Wofford expects a decision to be made by February.

The proposal has some community leaders worried about the long-term impact.

“What it is is just another nail in the coffin for rural communities,” said Mayor Wayne Nichols of Marked Tree. “The Arkansas Delta is scrambling to hold on. We’re sitting on the New Madrid fault. There is no way we can get out with the bridges out if it hits. We would be totally isolated and devastated.”

Marked Tree was identified by National Guard and emergency-response leaders during an earthquakeresponse planning session last year as one of many locations in the Delta that would be cut off from the rest of the state in the event of a major earthquake on the New Madrid fault. All roads to the town rely on bridges that are not made to withstand earthquakes.

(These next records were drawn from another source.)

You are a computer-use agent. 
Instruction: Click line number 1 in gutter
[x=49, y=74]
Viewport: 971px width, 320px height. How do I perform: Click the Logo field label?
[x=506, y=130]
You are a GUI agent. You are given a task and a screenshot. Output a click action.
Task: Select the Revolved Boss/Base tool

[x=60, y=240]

Nichols said, “We would be an island.”

Wofford said emergency response will be a factor in the decision of whether an armory is closed.

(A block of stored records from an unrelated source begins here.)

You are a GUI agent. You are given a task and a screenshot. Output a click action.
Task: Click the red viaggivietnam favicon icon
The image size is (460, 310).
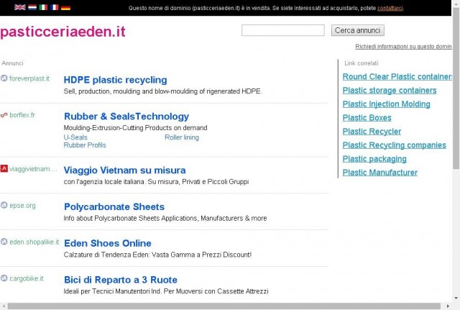[4, 168]
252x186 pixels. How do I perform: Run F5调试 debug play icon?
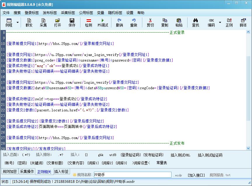[103, 22]
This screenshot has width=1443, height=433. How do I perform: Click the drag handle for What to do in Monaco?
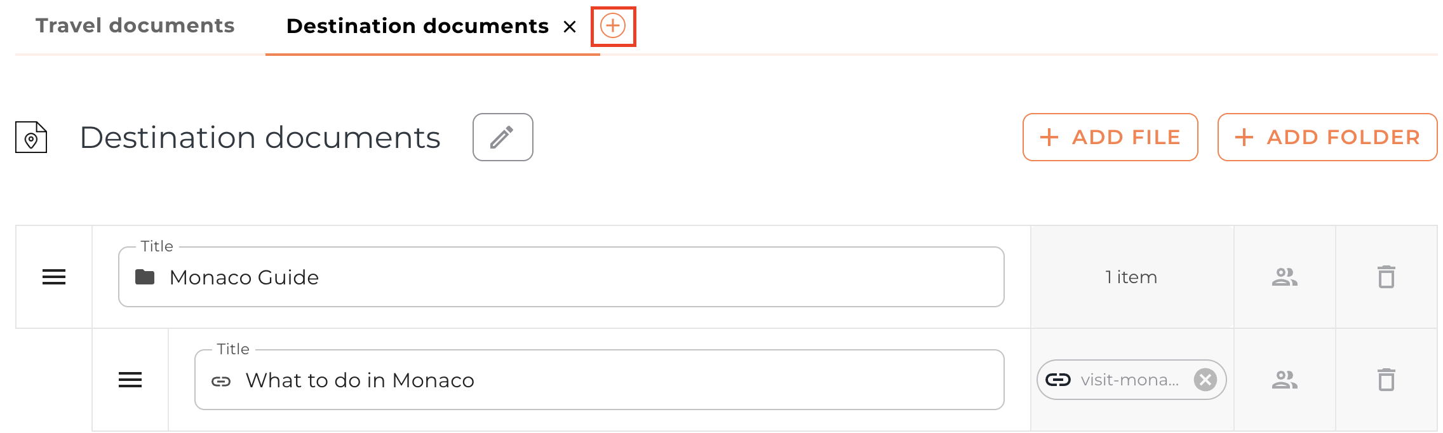coord(130,380)
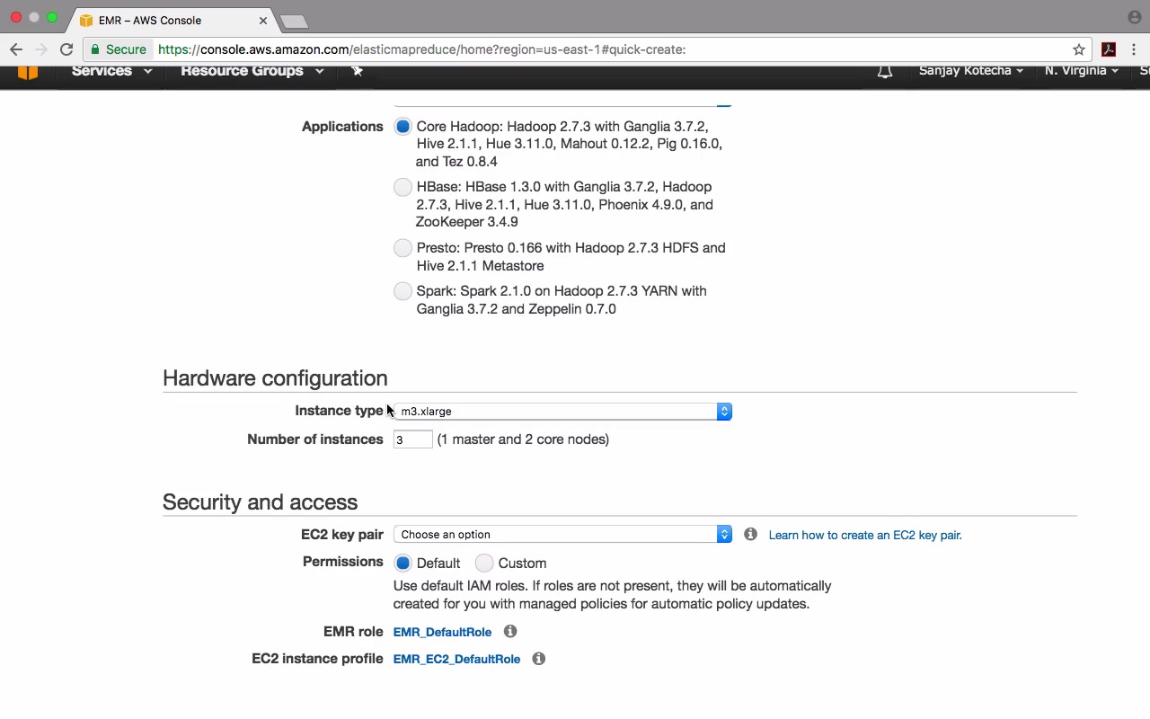Open the Resource Groups menu
Viewport: 1150px width, 719px height.
(x=252, y=71)
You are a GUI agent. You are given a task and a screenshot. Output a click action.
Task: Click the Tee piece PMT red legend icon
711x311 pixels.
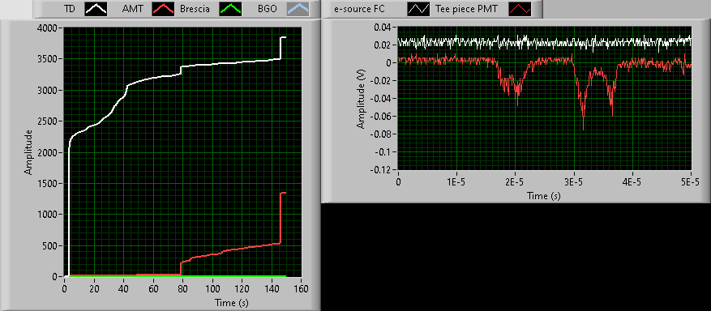pos(519,9)
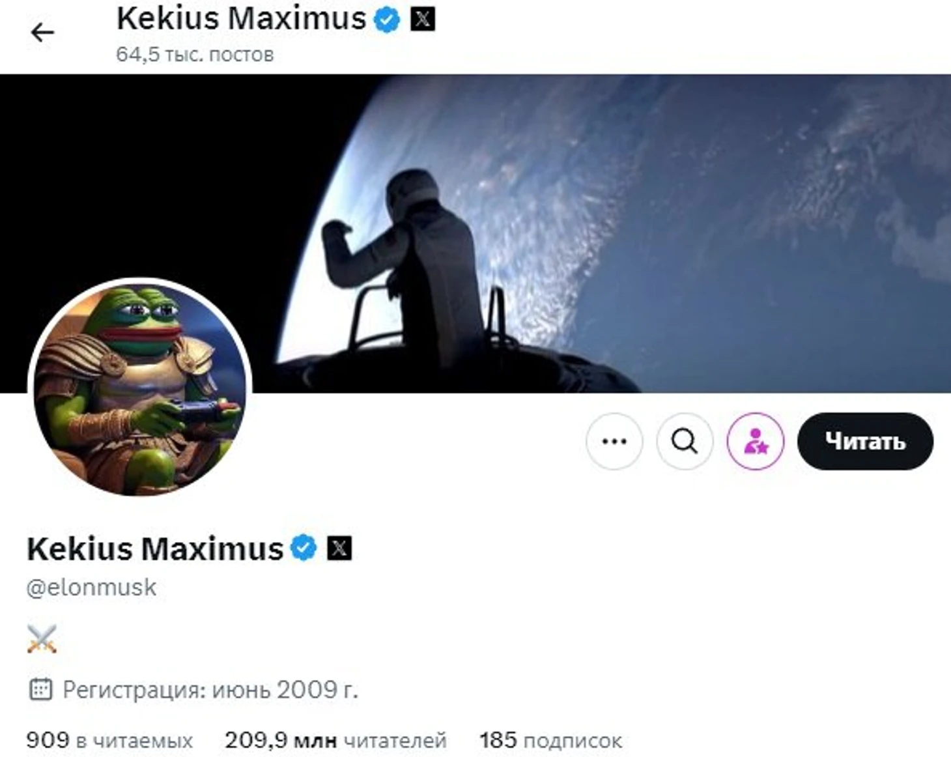Open the 185 подписок list
The width and height of the screenshot is (951, 757).
click(x=551, y=741)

“We may very well keep an armory open not because it makes good business sense but because it is good for the community or environment in that location,” Wofford said.

Nichols said the town would also feel an economic impact from closing an armory. The soldiers driving in from other areas to drill spend money at restaurants and gas stations and grocery stores. “Every penny helps,” he said.

Mayor Billy Ray McKelvy of De Queen agreed that the money spent by soldiers on drill weekends contributes to the city’s economy. Losing that business would be felt, he said. If the De Queen armory closes, those soldierswill drill at Mena, 50 miles away. He offered to help recruit for the Guard, if it would help keep the armory open.

“They told us that if it closed, they would give it [the building] to the city. The city donated the land for the armory in 1964,” McKelvy said. “We’re trying to think of what uses we’d have for it. Even if it sat empty, we’d have to pay to keep it up and insure it and things.”

Perryville’s armory would revert to the Perryville School District, Wofford said.

He added that the city had no objections to closing that armory. None of the soldiers who drill there live in Perry County; they all commute. Calls to the Perryville mayor, as well as to the mayors of Rector, Helena-West Helena and Forrest City, were not returned.

The idea of consolidating units in shared armories stemmed from a 2005 federal study that resulted in the establishment of joint Army Reserve/Army National Guard armories across the nation and the combining of several active-duty Air Force and Army bases.

The 2005 Base Realignment and Closure Commission consolidated several active-duty bases across the nation and called for the creation of joint National Guard and Reserve centers and the shuttering of 200 old armories in all 50 states. In Arkansas, the commission ordered 11 National Guard armories to close and be replaced by Joint Reserve Centers in Highfill, Barling, Hot Springs, Camden, Arkadelphia, Pine Bluff, El Dorado and Jonesboro.

Wofford’s current proposal is purely a state plan. While it is modeled on the 2005 Base Realignment and Closure Commission’s actions, it is not part of that federal mandate.

The state plan, if adopted, would move the Rector unit 50 miles west to the Walnut Ridge armory; the Forrest City unit 82 miles northwest to Beebe; the Marked Tree unit 20 miles west to Harrisburg; the Helena-West Helena unit 64 miles west to Stuttgart; the De Queen unit 50 miles north to Mena; and the Perryville unit 15 miles north to Morrilton.

Many soldiers already drive from out of town to drill at the armories being considered for closure, Wofford said. Guardsmen are neither paid mileage nor per-diem expenses for driving to drill. Wofford said he expects to look at future armory closings as part of a 20-year plan to improve efficiency across the Arkansas National Guard.

The bottom line, Wofford said, is that “we need some help getting people to join the guard in these areas.”